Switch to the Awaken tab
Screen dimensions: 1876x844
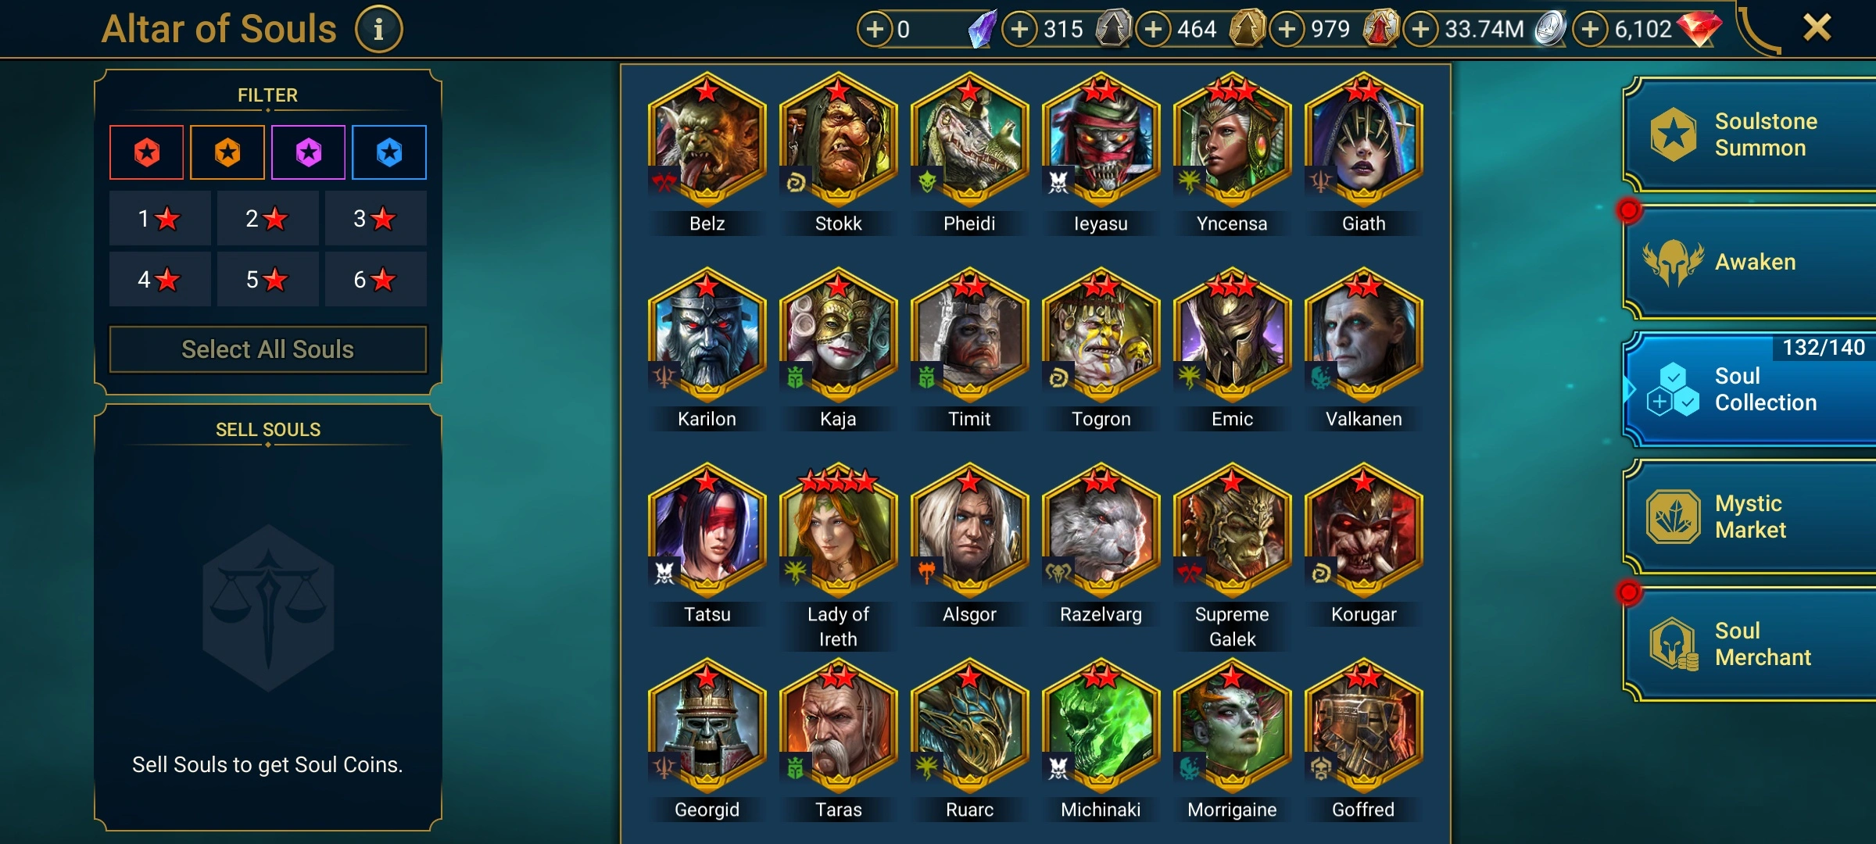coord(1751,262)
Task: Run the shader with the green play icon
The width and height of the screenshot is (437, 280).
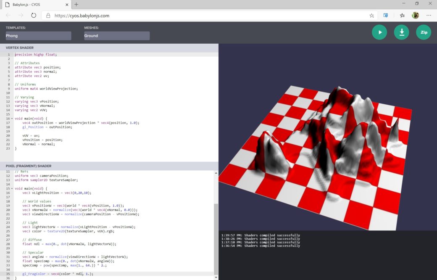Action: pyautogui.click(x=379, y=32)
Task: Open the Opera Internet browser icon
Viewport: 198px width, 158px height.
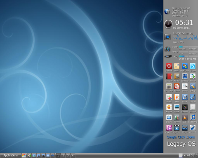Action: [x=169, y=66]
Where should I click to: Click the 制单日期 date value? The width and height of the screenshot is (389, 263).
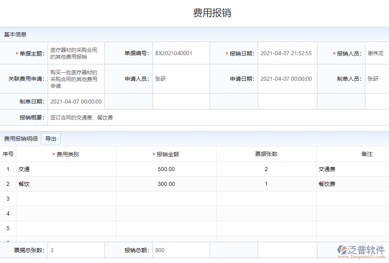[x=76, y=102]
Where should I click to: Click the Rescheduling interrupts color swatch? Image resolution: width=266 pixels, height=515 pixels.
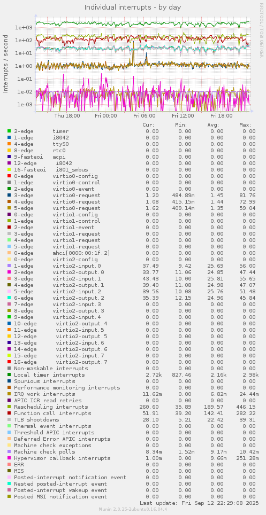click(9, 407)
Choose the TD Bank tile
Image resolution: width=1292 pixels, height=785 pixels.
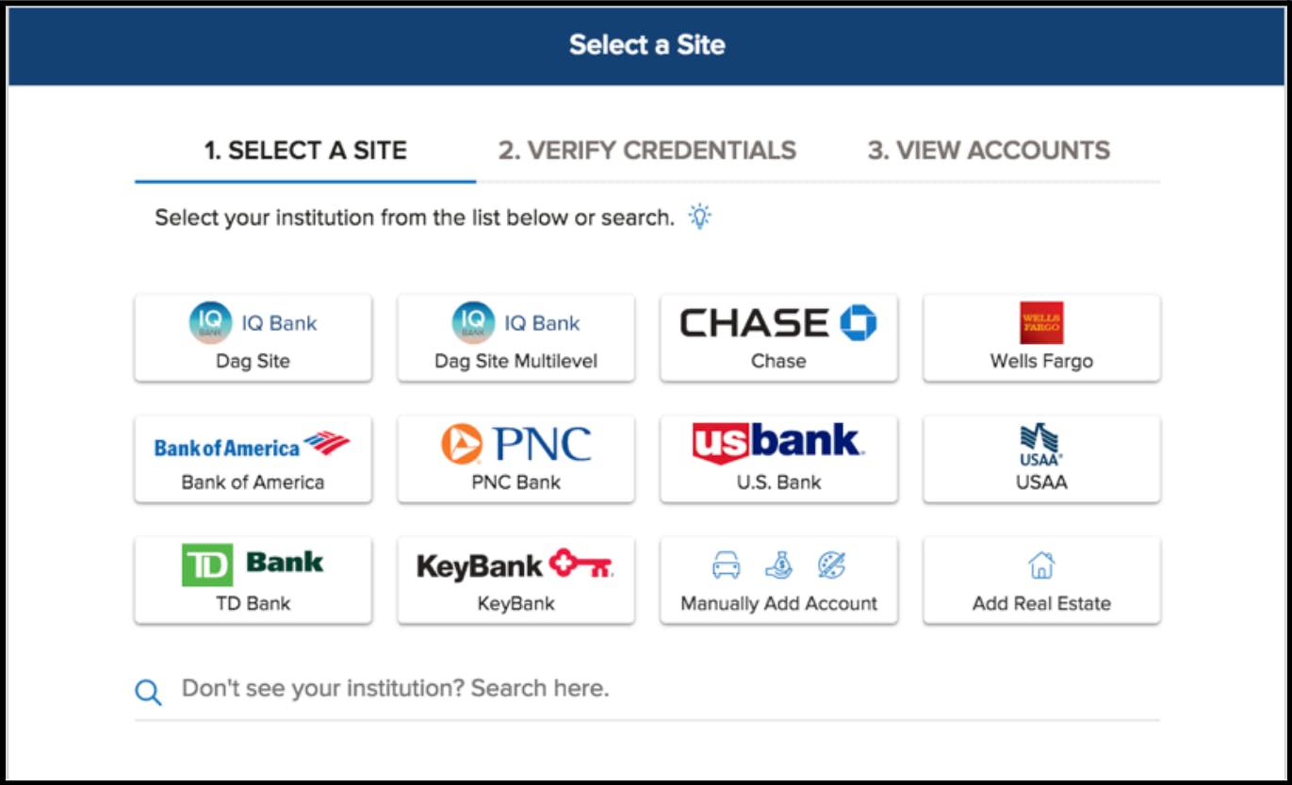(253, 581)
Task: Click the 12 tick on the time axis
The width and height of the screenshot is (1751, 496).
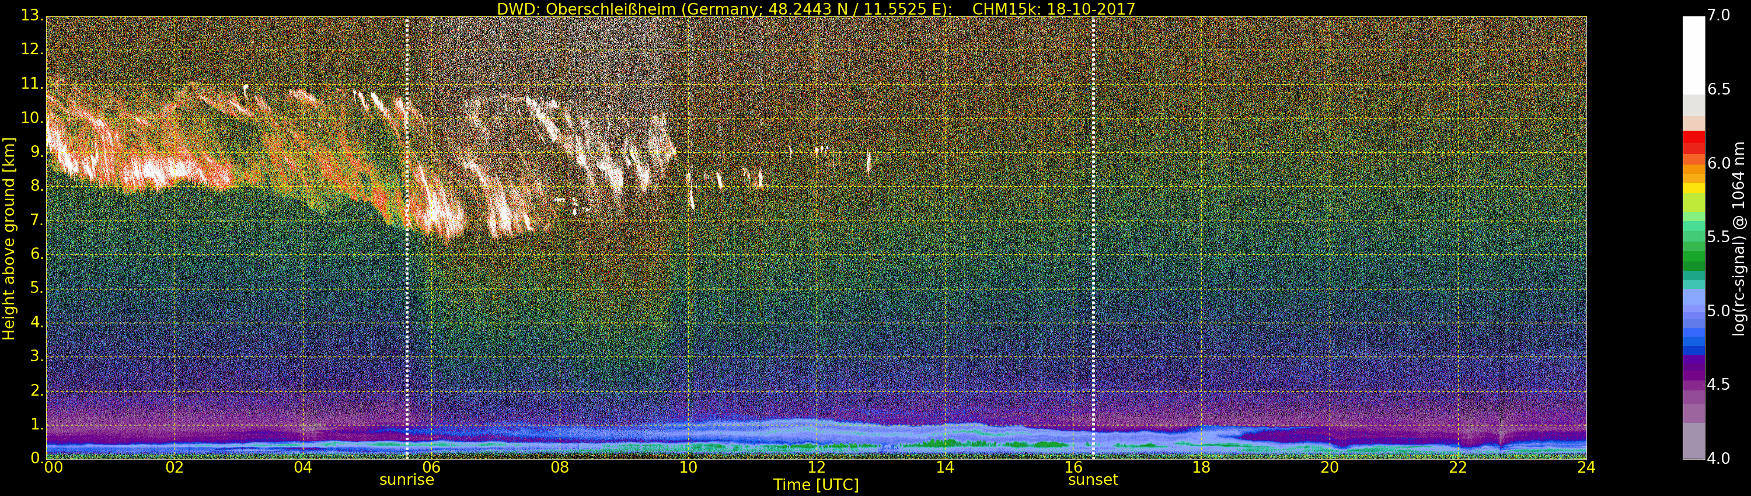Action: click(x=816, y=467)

## EXERCISE INSTRUCTIONS
Report the number of lines above that hold "Task", and leave out everything else.

## ANSWER TO THIS EXERCISE
3